**TASK LIST**
**a.** According to the article on Giroir's comments about Fauci, how many new cases did Florida report on Sunday?
**b.** Quote the article on Giroir's comments about Fauci, starting at "Separately, on ABC’s" and ending at "Military Medical Center.".

**PAGE TEXT**
- - - - -

One of President Trump’s coronavirus task force members said Sunday that infectious disease specialist Anthony Fauci doesn’t necessarily “have the whole national interest in mind” in suggesting responses to the pandemic.
Fauci, who’s also on the task force, “looks at it from a very narrow public health point of view,” Admiral Brett Giroir, assistant secretary at the Health and Human Services Department, said on NBC’s “Meet the Press.” “He admits that.”
The comments reflected tension in the administration between the goal of tamping down transmission of COVID-19 as much as possible and Trump’s desire to boost the economy, now in recession, before the November election.
Giroir spoke as the U.S. continues to post record daily cases, especially in Sun Belt states. Florida on Sunday reported more than 15,000 new cases, the highest for any state — including New York when it was the epicenter of the pandemic in the spring.
The Washington Post reported Sunday that Fauci, director of the National Institute of Allergy and Infectious Diseases since 1984, has been increasingly sidelined within the administration.
On Fox News on Thursday, Trump said Fauci was “a nice man, but he’s made a lot of mistakes.” In June, the president rapped Fauci on Twitter for commenting on the upcoming NFL season and how the league will cope with coronavirus safety: “Tony Fauci has nothing to do with NFL Football.”
Opinion polls have shown the American public trusts Fauci’s advice, which invariably leans on the side of caution, over Trump’s when it comes to the pandemic.
Giroir said there’s no silencing of Fauci or other members of the White House task force, which is led by Vice President Mike Pence.
“There is complete open, honest discussion within the task force,” he said, adding that the panel meets three or four times a week. “The vice president calls me regularly. Dr. (Deborah) Birx is not one to hold her tongue.”
Separately, on ABC’s “This Week,” Giroir said the U.S. is in a “much better place” than when Covid-19 was sweeping through the Northeast in April.
The U.S. has “surge teams” going to virus hot spots and a better supply of personal protective equipment (PPE), as well as new and evolving treatments for the virus, Giroir said. “We are all very concerned about the rise in cases, no doubt about that,” he said.
In both interviews Giroir said “simple things,” including decreasing restaurant capacity, avoiding bars and wearing face masks, could have an outsized impact in reducing transmission of the virus.
“We have to have people wearing a mask in public — it’s absolutely essential,” said Giroir, whose boss, the president, made a rare appearance in a mask on Saturday during a visit to Walter Reed National Military Medical Center.

- - - - -

**COLLECTED DATA**
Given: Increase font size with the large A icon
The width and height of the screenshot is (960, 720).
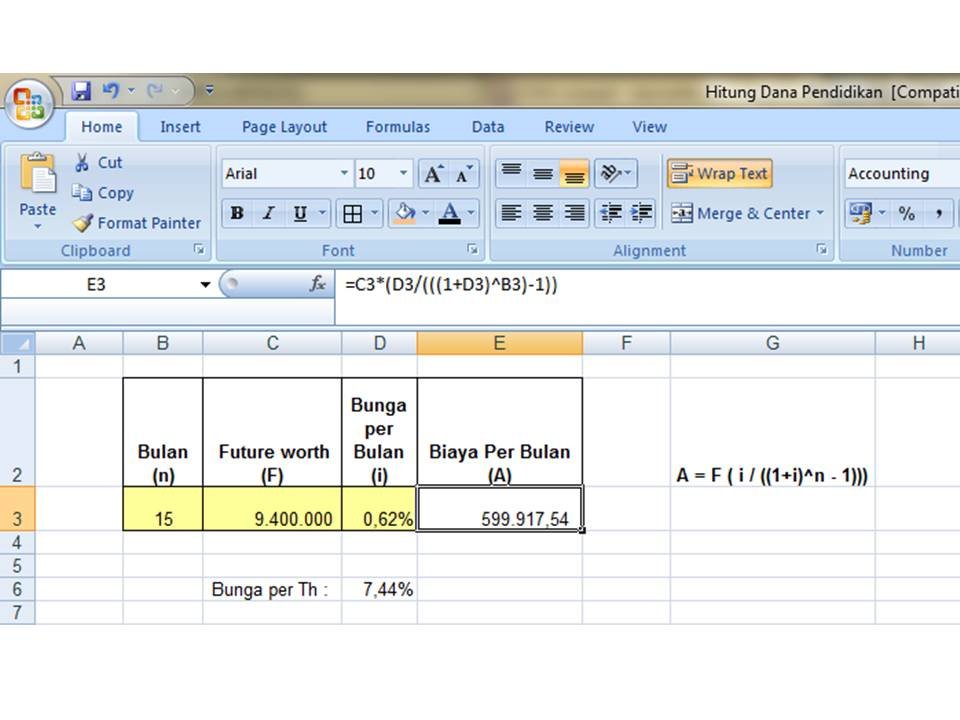Looking at the screenshot, I should pyautogui.click(x=433, y=174).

- - - - -

**RESULTS FOR EACH TASK**
**a.** More than 15,000

**b.**
Separately, on ABC’s “This Week,” Giroir said the U.S. is in a “much better place” than when Covid-19 was sweeping through the Northeast in April.
The U.S. has “surge teams” going to virus hot spots and a better supply of personal protective equipment (PPE), as well as new and evolving treatments for the virus, Giroir said. “We are all very concerned about the rise in cases, no doubt about that,” he said.
In both interviews Giroir said “simple things,” including decreasing restaurant capacity, avoiding bars and wearing face masks, could have an outsized impact in reducing transmission of the virus.
“We have to have people wearing a mask in public — it’s absolutely essential,” said Giroir, whose boss, the president, made a rare appearance in a mask on Saturday during a visit to Walter Reed National Military Medical Center.